● **Information provided**:
◆ ◆ ◆ ◆

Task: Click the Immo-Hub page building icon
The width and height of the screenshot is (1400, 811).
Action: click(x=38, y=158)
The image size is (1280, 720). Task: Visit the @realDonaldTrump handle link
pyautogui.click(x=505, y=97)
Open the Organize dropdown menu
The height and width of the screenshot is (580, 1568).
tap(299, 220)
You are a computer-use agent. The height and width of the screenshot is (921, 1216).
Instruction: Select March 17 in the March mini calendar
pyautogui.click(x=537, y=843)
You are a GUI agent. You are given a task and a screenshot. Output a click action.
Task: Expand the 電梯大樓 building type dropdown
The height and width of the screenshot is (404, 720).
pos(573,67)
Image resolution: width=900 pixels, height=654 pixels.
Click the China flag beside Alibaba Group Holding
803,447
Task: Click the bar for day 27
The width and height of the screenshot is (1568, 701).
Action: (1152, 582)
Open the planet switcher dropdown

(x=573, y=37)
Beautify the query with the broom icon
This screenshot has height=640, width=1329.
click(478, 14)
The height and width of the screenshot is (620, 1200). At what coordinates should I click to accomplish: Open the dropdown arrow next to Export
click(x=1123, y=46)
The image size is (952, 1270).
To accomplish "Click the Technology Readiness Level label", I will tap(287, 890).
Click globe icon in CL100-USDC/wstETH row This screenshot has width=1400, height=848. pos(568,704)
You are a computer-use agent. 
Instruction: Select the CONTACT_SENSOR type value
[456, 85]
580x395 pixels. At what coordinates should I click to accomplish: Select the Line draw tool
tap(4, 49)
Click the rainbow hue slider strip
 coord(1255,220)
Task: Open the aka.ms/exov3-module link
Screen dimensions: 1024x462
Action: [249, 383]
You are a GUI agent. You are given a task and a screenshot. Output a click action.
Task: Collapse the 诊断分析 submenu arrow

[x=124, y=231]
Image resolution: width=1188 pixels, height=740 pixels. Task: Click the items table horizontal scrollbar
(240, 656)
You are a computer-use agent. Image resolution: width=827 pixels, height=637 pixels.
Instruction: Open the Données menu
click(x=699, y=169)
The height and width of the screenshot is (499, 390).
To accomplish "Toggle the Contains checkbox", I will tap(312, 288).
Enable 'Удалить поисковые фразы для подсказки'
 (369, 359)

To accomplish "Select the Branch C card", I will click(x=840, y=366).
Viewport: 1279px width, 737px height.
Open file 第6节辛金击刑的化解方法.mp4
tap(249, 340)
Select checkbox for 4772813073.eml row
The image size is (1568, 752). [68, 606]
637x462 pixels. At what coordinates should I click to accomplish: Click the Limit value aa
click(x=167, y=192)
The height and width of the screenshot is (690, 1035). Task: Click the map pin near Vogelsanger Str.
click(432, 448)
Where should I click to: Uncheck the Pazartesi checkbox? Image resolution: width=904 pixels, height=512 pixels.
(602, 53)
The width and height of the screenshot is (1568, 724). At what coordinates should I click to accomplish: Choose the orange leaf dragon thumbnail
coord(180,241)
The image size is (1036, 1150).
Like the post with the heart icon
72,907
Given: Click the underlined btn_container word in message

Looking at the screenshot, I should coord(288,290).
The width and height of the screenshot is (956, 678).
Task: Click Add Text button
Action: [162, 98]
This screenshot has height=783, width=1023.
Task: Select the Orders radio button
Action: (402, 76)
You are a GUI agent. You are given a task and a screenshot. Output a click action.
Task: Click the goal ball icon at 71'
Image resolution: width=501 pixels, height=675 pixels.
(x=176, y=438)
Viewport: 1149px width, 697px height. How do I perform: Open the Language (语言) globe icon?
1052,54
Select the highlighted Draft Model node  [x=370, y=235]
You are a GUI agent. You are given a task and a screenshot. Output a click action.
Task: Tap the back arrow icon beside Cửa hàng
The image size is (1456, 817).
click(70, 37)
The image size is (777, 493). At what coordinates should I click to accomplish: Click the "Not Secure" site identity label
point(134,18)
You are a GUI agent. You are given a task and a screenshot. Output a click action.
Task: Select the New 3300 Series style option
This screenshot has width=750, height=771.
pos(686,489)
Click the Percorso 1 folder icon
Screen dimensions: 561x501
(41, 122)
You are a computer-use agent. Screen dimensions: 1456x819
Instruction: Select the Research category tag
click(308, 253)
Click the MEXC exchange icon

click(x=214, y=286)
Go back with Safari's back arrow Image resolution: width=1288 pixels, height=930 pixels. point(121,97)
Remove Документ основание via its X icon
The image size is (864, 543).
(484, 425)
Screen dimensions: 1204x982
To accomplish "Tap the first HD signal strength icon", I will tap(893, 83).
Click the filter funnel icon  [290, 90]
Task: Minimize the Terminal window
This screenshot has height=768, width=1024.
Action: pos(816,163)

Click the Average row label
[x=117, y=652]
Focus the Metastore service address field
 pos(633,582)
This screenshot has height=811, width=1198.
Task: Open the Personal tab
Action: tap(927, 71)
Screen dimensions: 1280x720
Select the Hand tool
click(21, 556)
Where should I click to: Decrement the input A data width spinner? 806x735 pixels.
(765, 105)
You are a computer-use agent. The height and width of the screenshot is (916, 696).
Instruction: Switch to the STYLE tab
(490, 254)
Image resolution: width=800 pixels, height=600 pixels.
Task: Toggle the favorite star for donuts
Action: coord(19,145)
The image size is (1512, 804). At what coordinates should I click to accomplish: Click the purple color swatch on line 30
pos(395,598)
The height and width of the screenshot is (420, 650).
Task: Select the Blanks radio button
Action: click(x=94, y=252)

◆ ◆ ◆ ◆

● **What needs to be done**: Some lines above contain the word "back". Copy each of them.

● **Result**:
Task: Tap the back arrow icon beside Cửa hàng
Go back with Safari's back arrow Image resolution: width=1288 pixels, height=930 pixels. point(121,97)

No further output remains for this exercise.